Dans certains départements, ce sont plus de la moitié des festivals qui ont pour thématique dominante la musique : ainsi en va-t-il de l’Indre par exemple, où les trois quarts des festivals sont consacrés à la musique, classique ou actuelle. On trouve aussi, dans ce groupe à dominante musicale, la Manche, l’Eure, l’Aisne, la Meuse, l’Aube, l’Indre-et-Loire, l’Eure-et-Loir et les quatre départements de la Bretagne : les Côtes-d’Armor, l’Ille-et-Vilaine, le Finistère et le Morbihan. C’est enfin également le cas du Doubs, de la Haute-Saône et du Jura en Bourgogne-Franche-Comté, ou encore des deux Savoie en Auvergne-Rhône-Alpes.
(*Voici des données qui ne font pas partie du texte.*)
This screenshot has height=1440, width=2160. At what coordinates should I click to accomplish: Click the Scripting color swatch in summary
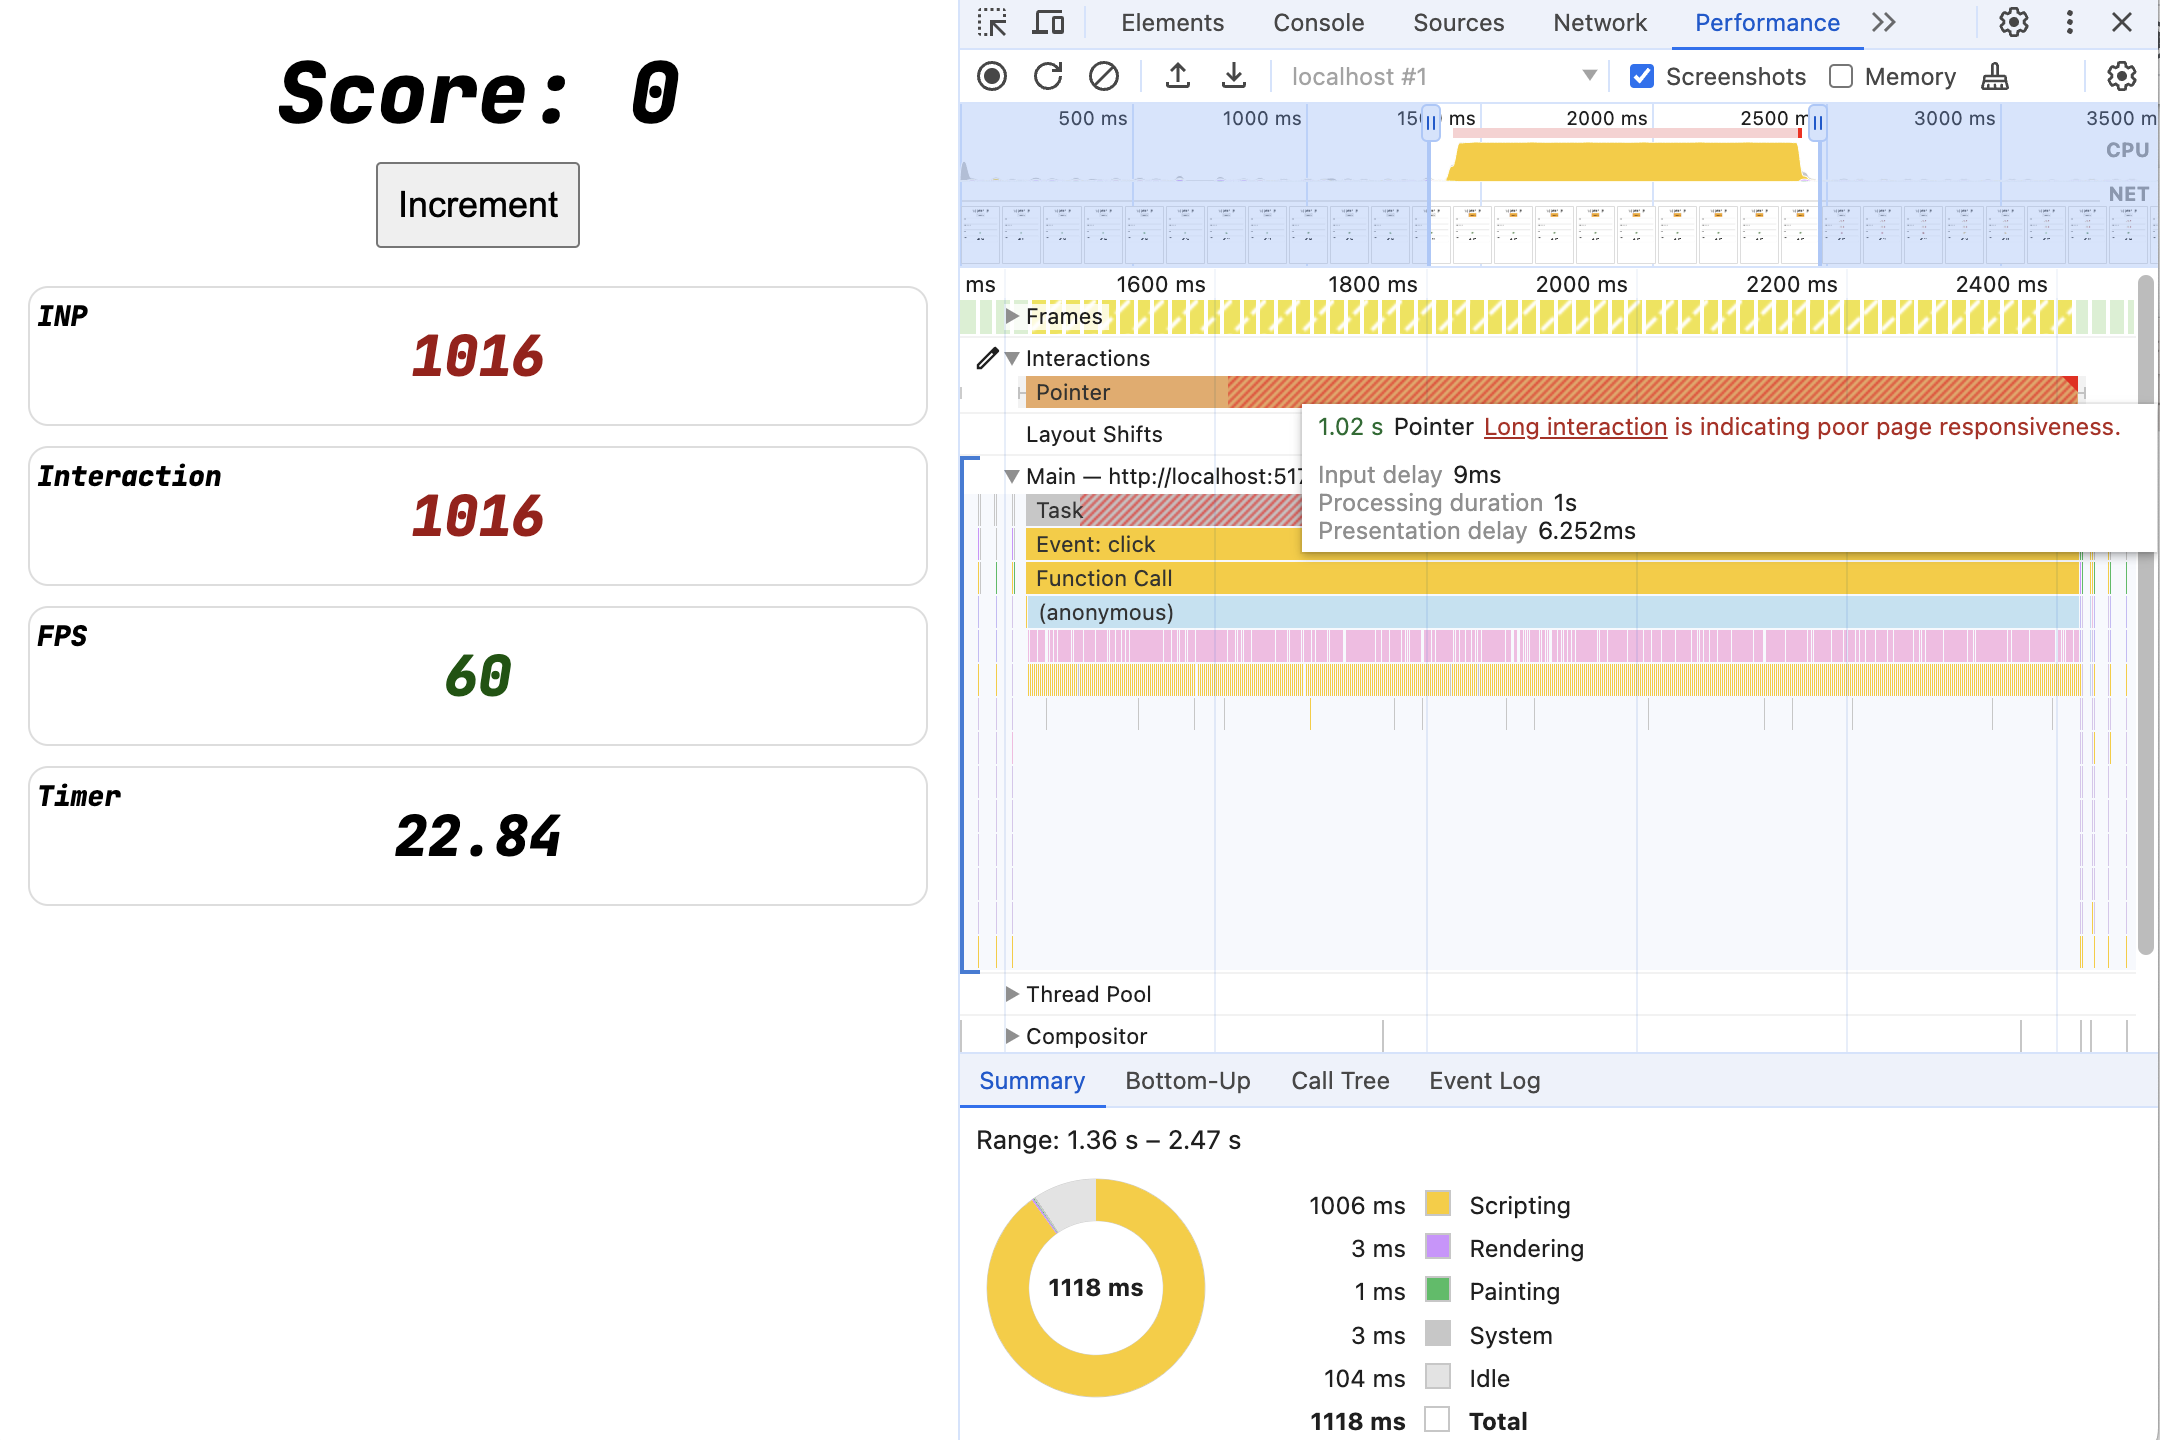click(x=1435, y=1204)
Ce développement des festivals musicaux n’est pas sans présenter un risque en matière de concentration économique, dans la mesure où ils font partie d’un écosystème où les intérêts industriels se sont fortement affirmés au cours des deux dernières décennies Sur le sujet, voir l’avis 21-A-08 de l’Autorité de la concurrence saisie par la commission des Affaires culturelles et de l’Éducation de l’Assemblée nationale sur un risque de concentration dans le secteur des musiques actuelles : https://www.autoritedelaconcurrence.fr/sites/default/files/integral_texts/2021-05/21a08_couverture.pdf .

En moyenne, sur l’ensemble du territoire, les festivals de spectacle vivant (théâtre, danse, arts de la rue, arts du cirque, marionnettes) comptent pour 22 % de l’ensemble des festivals. Dans certaines régions et certains départements ultramarins, et contrairement à la tendance générale observée, ce sont même les festivals de spectacle vivant qui prédominent : cette discipline est dominante en Martinique (53 %) et à Mayotte (44 %), et la part des festivals musicaux y est plus faible qu’ailleurs (20 % seulement à La Réunion). En France métropolitaine, les départements où plus d’un tiers des festivals mettent à l’honneur le spectacle vivant sont essentiellement ruraux : Deux-Sèvres, Meuse, Vienne, Tarn, Lot, Lot-et-Garonne…

Les festivals de livre et littérature (12 %), de cinéma (9 %), pluridisciplinaires (6 %) et d’arts visuels et numériques (5 %) sont moins nombreux, même si dans chacun de ces domaines, on compte des festivals historiques, à la notoriété nationale et internationale, comme Étonnants Voyageurs à Saint-Malo pour la littérature, le Festival du court-métrage à Clermont-Ferrand pour le cinéma, les Nuits de Fourvière à Lyon pour les événements pluridisciplinaires ou encore les Promenades photographiques en Centre-Val de Loire.

Certains départements ont fait du livre et de la littérature une thématique dominante : près d’un tiers des festivals des Alpes-de-Haute-Provence, 29 % dans le Cantal, un quart dans la Drôme, le Lot-et-Garonne, la Haute-Loire, la Haute-Vienne…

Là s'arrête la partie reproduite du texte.